- From: Marat Tanalin <mtanalin@yandex.ru>
- Date: Tue, 03 Sep 2013 01:42:24 +0400
- To: Tab Atkins Jr. <jackalmage@gmail.com>, Brad Kemper <brad.kemper@gmail.com>
- Cc: www-style list <www-style@w3.org>
02.09.2013, 23:38, "Tab Atkins Jr." <jackalmage@gmail.com>: > On Mon, Sep 2, 2013 at 8:15 AM, Brad Kemper <brad.kemper@gmail.com> wrote: > >> Slightly off topic: >> Hierarchies has not received a lot of review yet, but my view so far is that writing "&" so many times makes it more likely that it will be accidentally left off.

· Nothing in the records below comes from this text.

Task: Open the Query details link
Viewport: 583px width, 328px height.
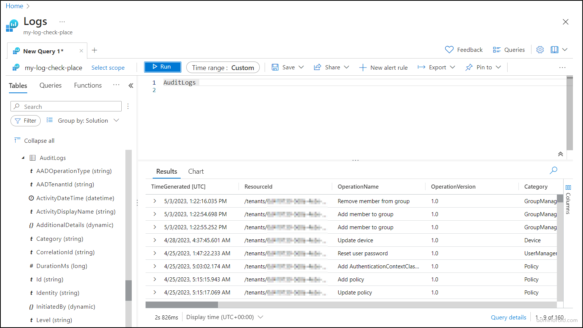Action: [508, 317]
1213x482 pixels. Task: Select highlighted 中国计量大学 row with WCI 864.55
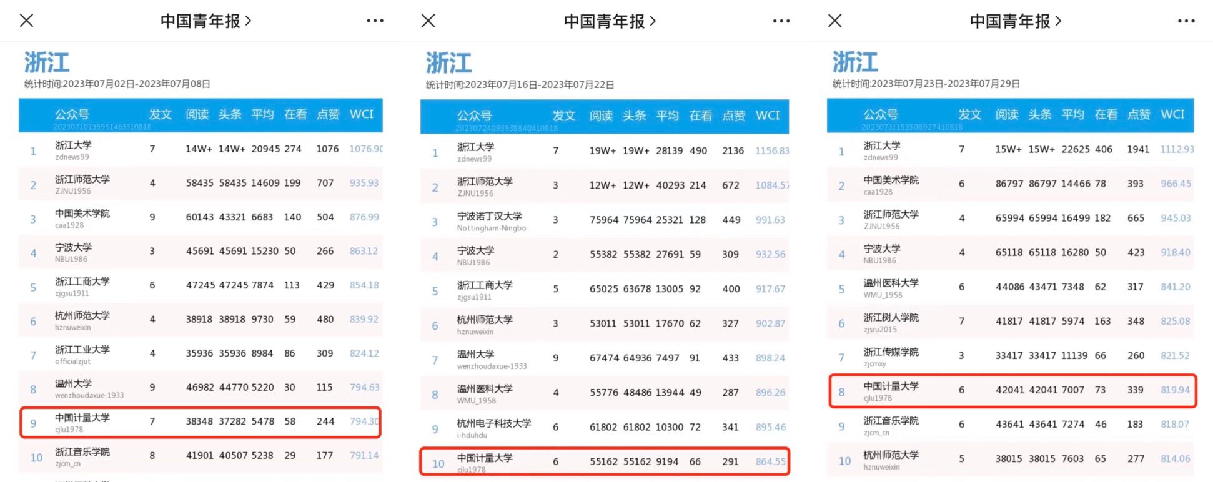click(604, 461)
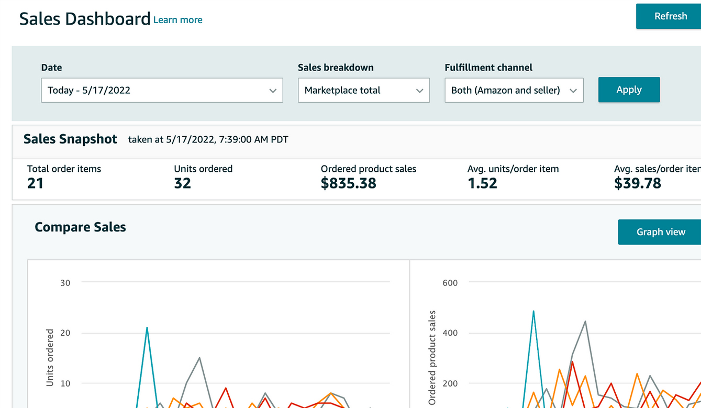Click the Compare Sales heading
Image resolution: width=701 pixels, height=408 pixels.
[80, 227]
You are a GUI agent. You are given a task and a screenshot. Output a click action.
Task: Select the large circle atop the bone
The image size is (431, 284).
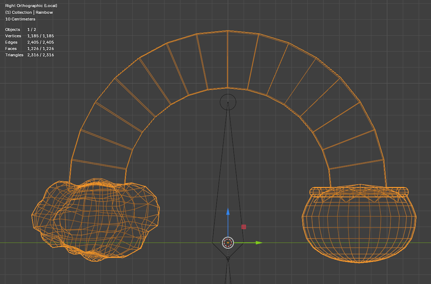(228, 102)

I can see why you'd want it when modifying the outer selector with a class, pseudo-class, attribute selector, etc., but why is it needed for embedded rules that could have continued the outer rule with a space character? > > Because the grammar is ambiguous without it - you can't tell apart > some types of selectors from properties without arbitrary lookahead. > > That said, I'm not actually happy with what Hiearchies currently > specifies, which is part of why I haven't been pushing on it lately. > I think we either need to bite the bullet and do an @nest rule inside > of the style rule which then contains plain selectors (with & > optionally used to indicate the parent selector), or figure out a > "good enough" parsing compromise that lets us tell selectors and > properties apart within a small, bounded number of tokens at the > parser level, at the cost of sometimes misinterpreting > previously-valid CSS. > > Example of the problem: If you see "foo:bar baz qux ...", that could > either be a property named "foo" with a value of "bar baz qux ...", or > a selector starting with a type selector of "foo" and a pseudoclass of > ":bar", plus more selectors following. You can't tell either way for > sure until you hit a ";" or "}" character (it was a property) or a "{" > character (it was a selector). > > ~TJ Lookahead parsing is not a problem for preprocessors, but if this will be undesired for CSS itself, we could wrap nested rules in an _anonymous_ block, without a preceding at-rule: .lorem { color: #ccc; { /* Nested rules here */ .ipsum { color: #000; } } } This would probably be unambiguous enough for parsing while still saving web developers from repeating anything like `&` before _each_ nested rule. Thanks.